Nurses are famous for loving retractable pens, which can clip onto a variety of locations, from pockets to clipboards, notebooks, and individual papers. When you consider the sheer volume of information a registered nurse or nursing student encounters during a 12-hour shift that needs to be recorded, you want to make sure your nursing team always has access to high-quality retractable pens that they’re unlikely to lose as they travel throughout your medical facility. Some nurses report great success using four-color retractable pens that allow them to leave color-coded patient notes.

In addition, you or your nursing team needs a healthy supply of permanent markers. These are essential for labeling medications, IV bags/poles, catheter bags and much more.

Hemostats

Hemostats, also known as arterial forceps, are good, all-purpose tools that allow a nurse or nursing student to clamp just about anything, from IV tubing or catheter bags to arteries. They even can be used to hold a needle while suturing a wound or to crush pills for patients as long as they remain within their packaging.

Reflex Hammer

A registered nurse may need to perform a neurological test at any time during an exam or procedure. Most medical facilities tend to have an abundance of reflex hammers, but it’s a good idea to make sure your nursing team has them included in their core supplies so that they’re handy at a moment’s notice. Otherwise, these small medical devices have a tendency to be misplaced.

Where to Buy Nursing Supplies?

You can find the nursing supplies listed here at a wide variety of retailers, depending on the particular item and whether it’s classified as a medical device. While items like retractable pens and permanent markers are fairly easy to find anywhere, when it comes to highly specialized medical devices like blood pressure cuffs, hemostats, finger pulse oximeters and more, you’ll want to make sure you’re sourcing your nursing supplies from a reputable retailer with many years of experience.

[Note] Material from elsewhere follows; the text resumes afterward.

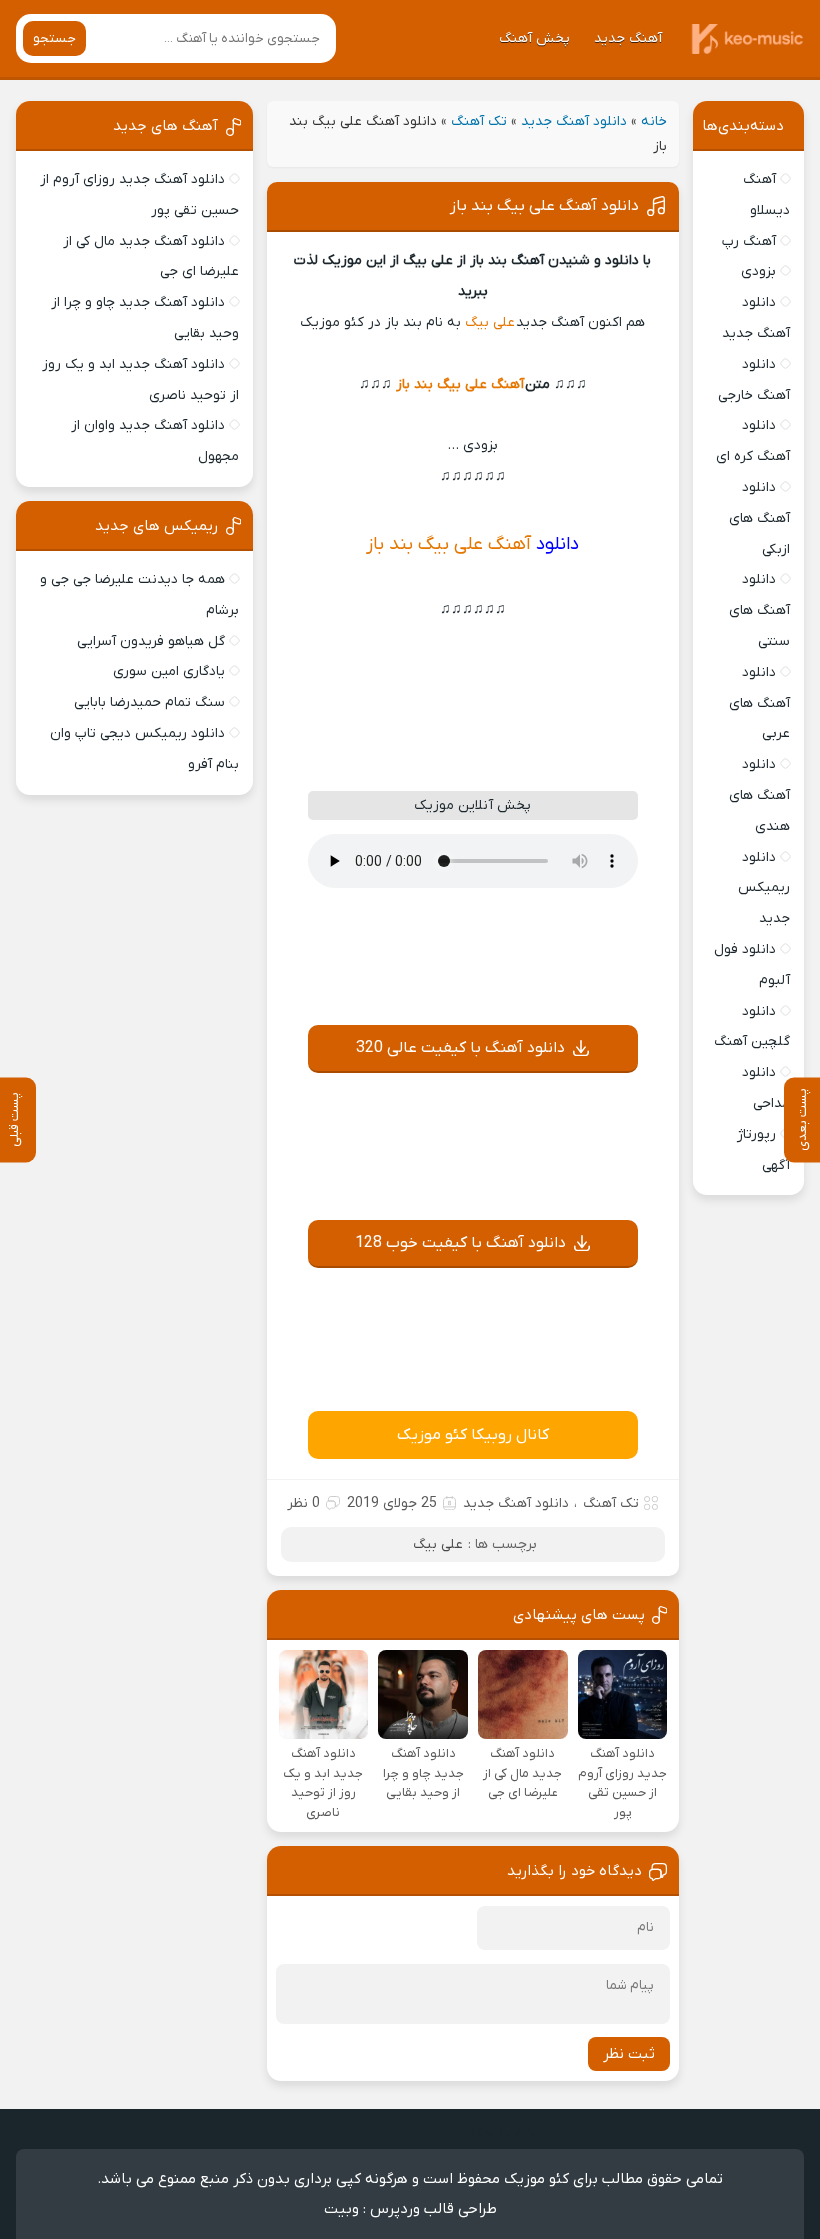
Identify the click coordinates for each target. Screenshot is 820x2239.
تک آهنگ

USA Medical and Surgical Supply can be an outstanding partner for you when it comes to keeping your medical facility or nursing school well stocked with everything your team needs to provide the highest level of patient care. With decades of experience in both managing health care facilities and helping medical professionals find the medical supplies they need; our team is committed to customer excellence and wants to help you make the best possible decision for your medical facilities.

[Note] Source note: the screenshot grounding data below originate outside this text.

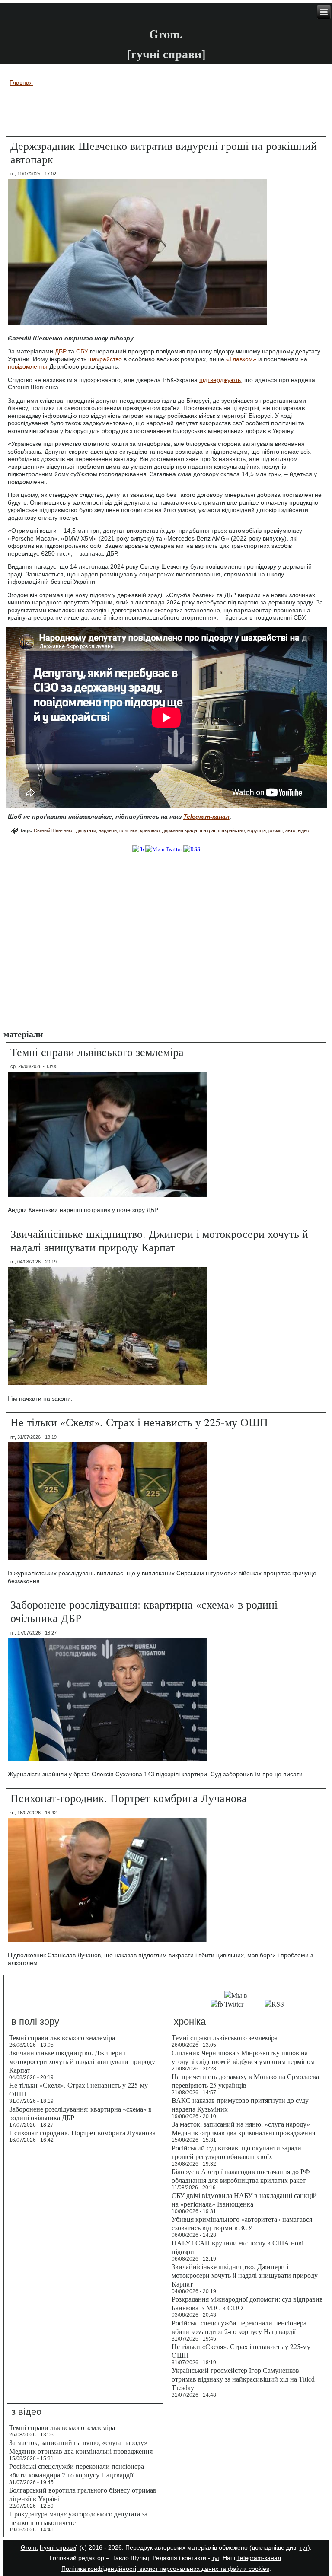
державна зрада (179, 830)
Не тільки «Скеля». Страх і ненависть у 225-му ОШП (139, 1422)
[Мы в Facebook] (217, 2003)
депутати (86, 830)
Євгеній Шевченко (53, 830)
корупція (256, 830)
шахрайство (105, 359)
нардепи (108, 830)
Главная (21, 82)
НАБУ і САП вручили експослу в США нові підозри (237, 2247)
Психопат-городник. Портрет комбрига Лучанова (128, 1797)
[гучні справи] (59, 2547)
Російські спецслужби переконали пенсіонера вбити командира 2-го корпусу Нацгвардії (239, 2327)
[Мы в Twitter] (243, 2003)
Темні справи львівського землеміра (97, 1051)
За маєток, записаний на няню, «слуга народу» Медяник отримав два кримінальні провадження (243, 2128)
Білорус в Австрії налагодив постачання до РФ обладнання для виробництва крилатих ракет (241, 2176)
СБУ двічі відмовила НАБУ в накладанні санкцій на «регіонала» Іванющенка (244, 2199)
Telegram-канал (259, 2557)
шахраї (207, 830)
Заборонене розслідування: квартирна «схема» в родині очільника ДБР (144, 1611)
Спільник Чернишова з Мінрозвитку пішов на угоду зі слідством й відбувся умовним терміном (243, 2057)
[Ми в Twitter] (163, 849)
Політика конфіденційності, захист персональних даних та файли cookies (165, 2568)
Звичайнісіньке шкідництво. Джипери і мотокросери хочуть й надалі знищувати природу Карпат (159, 1240)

Get in touch with us today at 1-866-561-2380 or send us a message. We look forward to hearing from you and to helping you make sound, informed decisions about your nursing supply needs.

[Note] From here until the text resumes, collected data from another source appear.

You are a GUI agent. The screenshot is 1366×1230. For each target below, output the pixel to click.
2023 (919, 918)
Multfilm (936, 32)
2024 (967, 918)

Nursing Supply Kits are Essential for Proper Patient Care

Nurses are often the backbone of a medical facility, assessing, monitoring and caring for patients while also recording and sharing important medical information that the patient’s entire team needs to know. To make sure you or your nursing staff are well equipped to meet this challenge, you’ll need to put some thought toward the kinds of care they deliver and the tools that help them reach the highest levels of excellent patient care. While the list presented here certainly isn’t exhaustive, it can help get you started on making sure you or your nursing team has access to the basic items they use repeatedly during their shifts.